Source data
◆ ◆ ◆ ◆

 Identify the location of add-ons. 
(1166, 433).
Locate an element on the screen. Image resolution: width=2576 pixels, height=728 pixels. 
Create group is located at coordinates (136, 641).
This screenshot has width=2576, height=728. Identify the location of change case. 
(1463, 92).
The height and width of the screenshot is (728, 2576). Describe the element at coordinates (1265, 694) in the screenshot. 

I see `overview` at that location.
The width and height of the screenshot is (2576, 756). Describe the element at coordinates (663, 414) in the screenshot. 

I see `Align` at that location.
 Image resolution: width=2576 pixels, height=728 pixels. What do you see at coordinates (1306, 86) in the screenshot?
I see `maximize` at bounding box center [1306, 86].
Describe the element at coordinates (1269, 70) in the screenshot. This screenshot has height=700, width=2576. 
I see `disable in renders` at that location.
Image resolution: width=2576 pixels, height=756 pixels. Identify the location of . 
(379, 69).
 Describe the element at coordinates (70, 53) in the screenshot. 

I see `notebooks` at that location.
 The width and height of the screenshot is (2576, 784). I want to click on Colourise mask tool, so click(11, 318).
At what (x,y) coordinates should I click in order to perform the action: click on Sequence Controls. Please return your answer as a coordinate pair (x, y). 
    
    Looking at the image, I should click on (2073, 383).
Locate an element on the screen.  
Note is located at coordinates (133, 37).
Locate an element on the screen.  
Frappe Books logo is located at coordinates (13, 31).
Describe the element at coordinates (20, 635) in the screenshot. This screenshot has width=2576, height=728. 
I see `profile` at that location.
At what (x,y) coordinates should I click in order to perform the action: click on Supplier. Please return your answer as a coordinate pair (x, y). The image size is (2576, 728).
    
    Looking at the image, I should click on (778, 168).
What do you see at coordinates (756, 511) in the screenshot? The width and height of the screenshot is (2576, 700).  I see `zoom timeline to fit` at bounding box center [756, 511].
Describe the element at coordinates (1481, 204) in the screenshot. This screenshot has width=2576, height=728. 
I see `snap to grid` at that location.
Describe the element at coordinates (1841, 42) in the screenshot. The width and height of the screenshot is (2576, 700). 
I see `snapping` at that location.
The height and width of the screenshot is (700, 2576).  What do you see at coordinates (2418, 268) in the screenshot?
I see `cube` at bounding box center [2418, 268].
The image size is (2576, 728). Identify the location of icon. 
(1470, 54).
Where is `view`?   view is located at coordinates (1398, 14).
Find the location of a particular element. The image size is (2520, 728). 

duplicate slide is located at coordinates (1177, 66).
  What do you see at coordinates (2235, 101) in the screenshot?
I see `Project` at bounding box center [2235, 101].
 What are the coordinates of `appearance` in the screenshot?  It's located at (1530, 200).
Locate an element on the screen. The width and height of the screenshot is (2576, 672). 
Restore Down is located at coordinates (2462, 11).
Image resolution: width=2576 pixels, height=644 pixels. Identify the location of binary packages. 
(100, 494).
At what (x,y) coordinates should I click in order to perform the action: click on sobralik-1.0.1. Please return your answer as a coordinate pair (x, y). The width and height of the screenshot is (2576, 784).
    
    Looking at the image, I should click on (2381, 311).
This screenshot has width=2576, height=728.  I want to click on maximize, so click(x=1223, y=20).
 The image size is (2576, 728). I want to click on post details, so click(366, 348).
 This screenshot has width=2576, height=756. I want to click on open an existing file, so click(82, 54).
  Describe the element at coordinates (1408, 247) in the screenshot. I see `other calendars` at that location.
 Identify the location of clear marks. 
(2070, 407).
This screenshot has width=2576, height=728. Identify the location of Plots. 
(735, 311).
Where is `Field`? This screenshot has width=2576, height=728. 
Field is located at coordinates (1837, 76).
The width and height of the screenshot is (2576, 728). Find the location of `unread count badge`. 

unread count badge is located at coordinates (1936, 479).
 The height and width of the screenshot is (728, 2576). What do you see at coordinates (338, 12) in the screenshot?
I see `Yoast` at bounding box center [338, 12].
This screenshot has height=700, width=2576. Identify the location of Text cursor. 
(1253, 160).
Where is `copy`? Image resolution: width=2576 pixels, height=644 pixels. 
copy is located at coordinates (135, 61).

◆ ◆ ◆ ◆

▸ **What the task asks**:
Return the data lines verbatim, starting at the line containing "Locate an element on the screen. The" and continuing through the last line of the data.

▸ **Answer to the task**:
Locate an element on the screen. The width and height of the screenshot is (2576, 672). 
Restore Down is located at coordinates (2462, 11).
Image resolution: width=2576 pixels, height=644 pixels. Identify the location of binary packages. 
(100, 494).
At what (x,y) coordinates should I click in order to perform the action: click on sobralik-1.0.1. Please return your answer as a coordinate pair (x, y). The width and height of the screenshot is (2576, 784).
    
    Looking at the image, I should click on (2381, 311).
This screenshot has width=2576, height=728.  I want to click on maximize, so click(x=1223, y=20).
 The image size is (2576, 728). I want to click on post details, so click(366, 348).
 This screenshot has width=2576, height=756. I want to click on open an existing file, so click(82, 54).
  Describe the element at coordinates (1408, 247) in the screenshot. I see `other calendars` at that location.
 Identify the location of clear marks. 
(2070, 407).
This screenshot has width=2576, height=728. Identify the location of Plots. 
(735, 311).
Where is `Field`? This screenshot has width=2576, height=728. 
Field is located at coordinates (1837, 76).
The width and height of the screenshot is (2576, 728). Find the location of `unread count badge`. 

unread count badge is located at coordinates (1936, 479).
 The height and width of the screenshot is (728, 2576). What do you see at coordinates (338, 12) in the screenshot?
I see `Yoast` at bounding box center [338, 12].
This screenshot has height=700, width=2576. Identify the location of Text cursor. 
(1253, 160).
Where is `copy`? Image resolution: width=2576 pixels, height=644 pixels. 
copy is located at coordinates (135, 61).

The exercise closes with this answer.